** Opening Selected excerpt block **
# Yellow river/BWB dud...



## jcoss15 (Oct 11, 2010)

Launched at Browns this moring and fish the mouth of the river and the bay. Fished from 6:30-11:30; slow would be an understatment, caught 3 bass, 7 trout, 1 keeper, it that was about it...Nothing pic worthy. We fished flukes, mirrodines, spooks, spinner baits and live shrimp.We need some cold weather to kick them in gear. Anybody do any good this morning?


----------



## nojerseydevil (Jan 23, 2009)

Yeah, went to Escambia this morning and only caught 1 Bass--not a keeper. I was out of there by 11:30. Saw lots of Bass in the water but not many bites. No Reds to be found, I think the water was too clear for Reds. 

NJD


----------



## auguy7777 (Feb 23, 2009)

I dont know about you guys, but for me, this has been the worst year of bass fishing in quite some time. ALways tell myself, next time will be better, and it won't be hahahahaha


----------



## nojerseydevil (Jan 23, 2009)

It has been bad. I caught numbers here and there, but no quality. 

NJD


----------



## Clam (Nov 10, 2007)

I fished the mouth of yellow and Blackwater yesterday. The morning was ok, had some action and brought home two nice specks. Headed in around 10:00. Went back out at 3:15 or so and had non stop action. Caught reds, specks, black drum, white trout and stripers. Only kept two stripers and one speck.


----------
** Closing Selected excerpt block **
Exercise goal: Reproduce the passage of the fishing thread starting at "## jcoss15 (Oct" and ending at "good this morning?", with each word and punctuation mark unchanged.
** Opening Data shown block **
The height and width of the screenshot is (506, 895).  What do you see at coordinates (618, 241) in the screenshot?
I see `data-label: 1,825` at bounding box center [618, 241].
** Closing Data shown block **
Response area:
## jcoss15 (Oct 11, 2010)

Launched at Browns this moring and fish the mouth of the river and the bay. Fished from 6:30-11:30; slow would be an understatment, caught 3 bass, 7 trout, 1 keeper, it that was about it...Nothing pic worthy. We fished flukes, mirrodines, spooks, spinner baits and live shrimp.We need some cold weather to kick them in gear. Anybody do any good this morning?